#### [What is expected]
In the records below, begin at the line that has "Task: Select orange 12時 cell on 4/10(土)" and stop after the line that has "The width and"; quote those lines verbatim and nothing more.

#### [Provided data]
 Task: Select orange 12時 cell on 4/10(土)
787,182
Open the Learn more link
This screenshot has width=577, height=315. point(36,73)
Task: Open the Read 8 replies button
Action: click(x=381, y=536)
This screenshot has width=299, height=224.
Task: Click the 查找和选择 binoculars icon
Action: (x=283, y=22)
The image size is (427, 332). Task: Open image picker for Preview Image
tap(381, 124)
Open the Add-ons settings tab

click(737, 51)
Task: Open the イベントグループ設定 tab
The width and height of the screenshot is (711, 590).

...

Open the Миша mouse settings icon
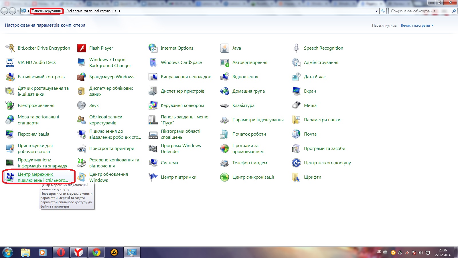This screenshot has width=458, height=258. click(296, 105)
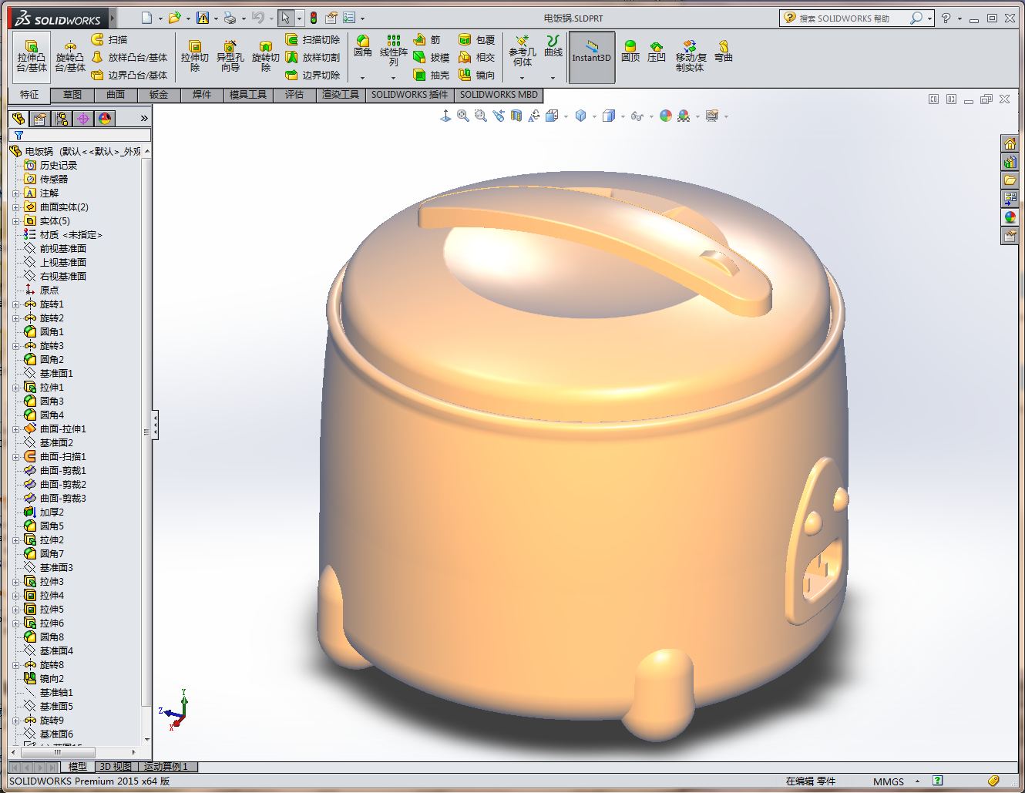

#### [Reply]
 Task: Select orange 12時 cell on 4/10(土)
787,182
Open the Learn more link
This screenshot has width=577, height=315. point(36,73)
Task: Open the Read 8 replies button
Action: click(x=381, y=536)
This screenshot has width=299, height=224.
Task: Click the 查找和选择 binoculars icon
Action: (x=283, y=22)
The image size is (427, 332). Task: Open image picker for Preview Image
tap(381, 124)
Open the Add-ons settings tab

click(737, 51)
Task: Open the イベントグループ設定 tab
The width and height of the screenshot is (711, 590).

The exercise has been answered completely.